Theorem 2.1: If $\{G_i\}_{i\in I}$ is a collection of abelian groups, then for any abelian group $A$ and any collection of homomorphisms $\psi_i:G_i \to A$ there exists a unique homomorphism $f:G\to A$ such that for any $i\in I$ the following diagram is commutative

$$\varphi_i : G_i \to G$$ $$\psi_i:G_i\to A$$ $$f:G\to A$$ (I don't know how to draw this diagram... help if you don't mind)

Proposition 2.2: Let $\{G_i\},G$ and $\varphi_i:G_i \to G$ be as in Theorem 2.1; let $G'$ be any abelian group and let $\varphi_i':G_i \to G'$ be any collection of homomorphisms such that the conclusion of Theorem 2.1 holds with $G'$ and $\varphi_i'$ substituded for $G$ and $\varphi_i$ respectively.

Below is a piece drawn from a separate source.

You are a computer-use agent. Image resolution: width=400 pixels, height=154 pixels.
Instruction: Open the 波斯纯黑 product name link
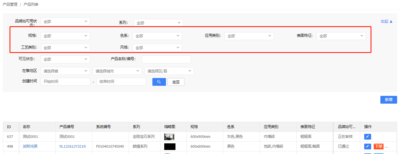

Then, there exists a unique isomorphism $h:G\to G'$ such that the following diagram is commutative for any $i\in I$

$$\varphi_i : G_i \to G$$ $$\varphi'_i:G_i\to G'$$ $$h:G\to G'$$

1) My first issue is that Prop 2.2 says let $\varphi_i$ be any collection of homomorphisms such that the conclusion of Theorem 2.1 holds. Isn't that any homomorphism from $G_i$ to $G'$... that was the point of Theorem 2.1, right? We get the existence of a unique $f:G\to A$ that makes the diagram commute regardless of what $\varphi_i$ are.

2) I'm confused by the "substituded for $G$ and $\varphi_i$" part. Maybe this is a matter of just having the theorem rephrased, it isn't clicking.... maybe item 1 is me not understanding the "substituded for $G$ and $\varphi_i$" part correctly?

As for the commutative diagram, I'm having a hard time typing it here on stackexchange, but it would look like this: $$\begin{array}{ccc} G_i & \xrightarrow{\phi_i} & G \\ &\searrow{\psi_i} & \downarrow{f}\\ & & A \end{array}$$
To answer your questions, another way to view the proposition that may be more intuitive is the following: If another abelian group $G'$ and an associated family of group homomorphisms $\phi_i'$ satisfy all the same properties as $G$ and $\phi_i$ in the theorem, then $G$ and $G'$ are isomorphic. That is, the properties in the theorem specify the abelian group $G$ (which is called a coproduct in the category of abelian groups) uniquely up to isomorphism.